The Engineering Case

The paper sets out the structural foundations of EasiBridge® with academic rigour — the patented EasiLock® jointing system that ensures no loss of strength or stiffness at multiple section joints; the rope-tensioning system for spans over 6m; the cantilever inversion deployment technique that allows a single operative to install and cross a complete 15m span in under 20 seconds. It confirms that over 600 units have been supplied to Ukrainian defence forces since 2023 — the first published confirmation of this figure in a peer-reviewed context.

The Product Range — Full Specifications Published

The ICE paper contains the most comprehensive published specifications for the EasiBridge® civilian product range to date:

The LADX Urban range — Urban20 (0–6m, 35kg, 1–2 minutes, 100–350kg capacity) and Urban30 (0–9m, 50kg, 1–3 minutes, 130–500kg capacity) — are described as the world’s first “bridge-in-a-bag,” deployable by a single operative for urban search and rescue, post-earthquake access, and high-rise evacuation at a crossing rate of 7 persons per minute.

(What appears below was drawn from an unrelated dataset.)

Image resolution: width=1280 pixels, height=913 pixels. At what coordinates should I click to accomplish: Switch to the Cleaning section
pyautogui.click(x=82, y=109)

The Delta50 Footbridge — the first prototypes confirmed as supplied to the French Armée de Terre, with folding modular handrails added to 15m ladder decks and load capacities exceeding 750kg.

The Responder 30M first response bridge — 30m span, 3-person team, no tools or plant, all components under 5kg, fitting into five flat-pack trays that double as assembly aids. Setup time 10–15 minutes. Confirmed use cases: flood access, earthquake rescue, community evacuation.

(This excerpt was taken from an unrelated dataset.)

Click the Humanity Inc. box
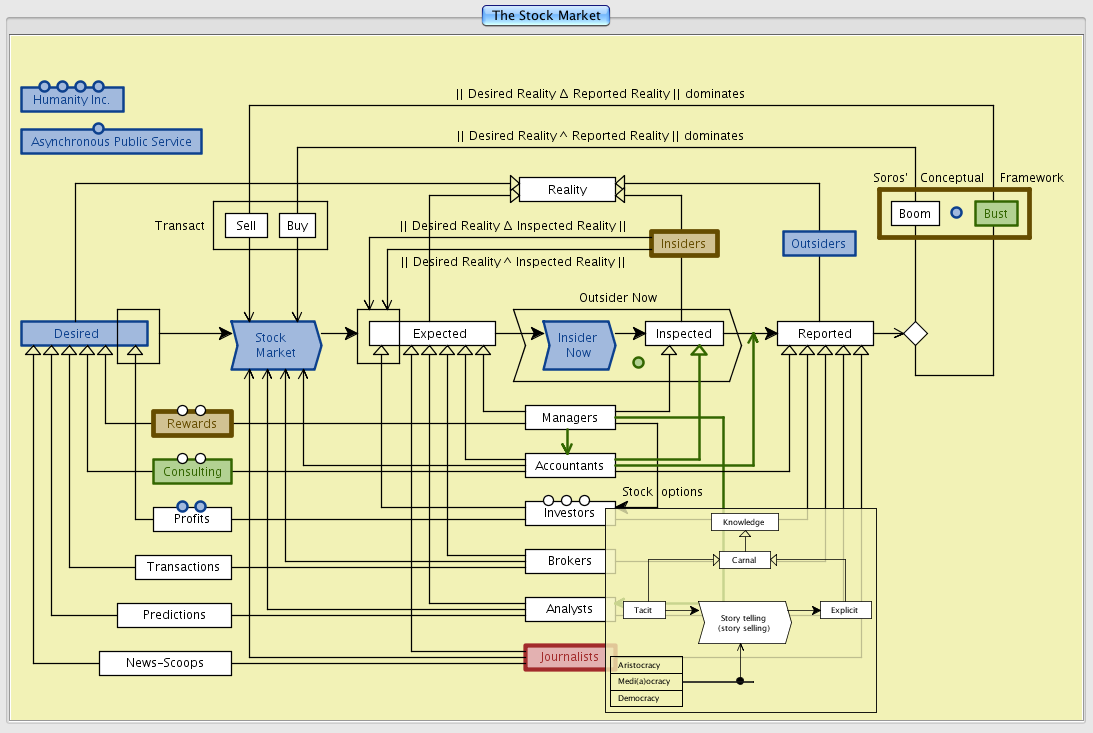The image size is (1093, 733). coord(72,100)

The EB100 Vehicle Bridge — confirmed as UK MoD-sponsored. A 12m bridge condenses to just 1.5 × 2.0 × 1.5m — transportable in a single British Army Wolfhound. A 30m bridge condenses to 4.5 × 2.0 × 1.5m — transportable via a single DROPS vehicle. A bridge that currently requires seven heavy goods vehicles now requires one. Load ratings from MLC10 to MLC40. Setup time 30 minutes to 3 hours. Air-drop compatible.

32 Engineer Regiment — First Confirmed Field Trials Reference

The paper’s acknowledgements section contains a previously unpublished detail: “Particular thanks to 32 Engineer Regiment for their ongoing feedback from field trials.” This is the first public confirmation that 32 Engineer Regiment — the British Army’s primary route-opening and bridging regiment — has been providing operational feedback during EasiBridge® EB100 development.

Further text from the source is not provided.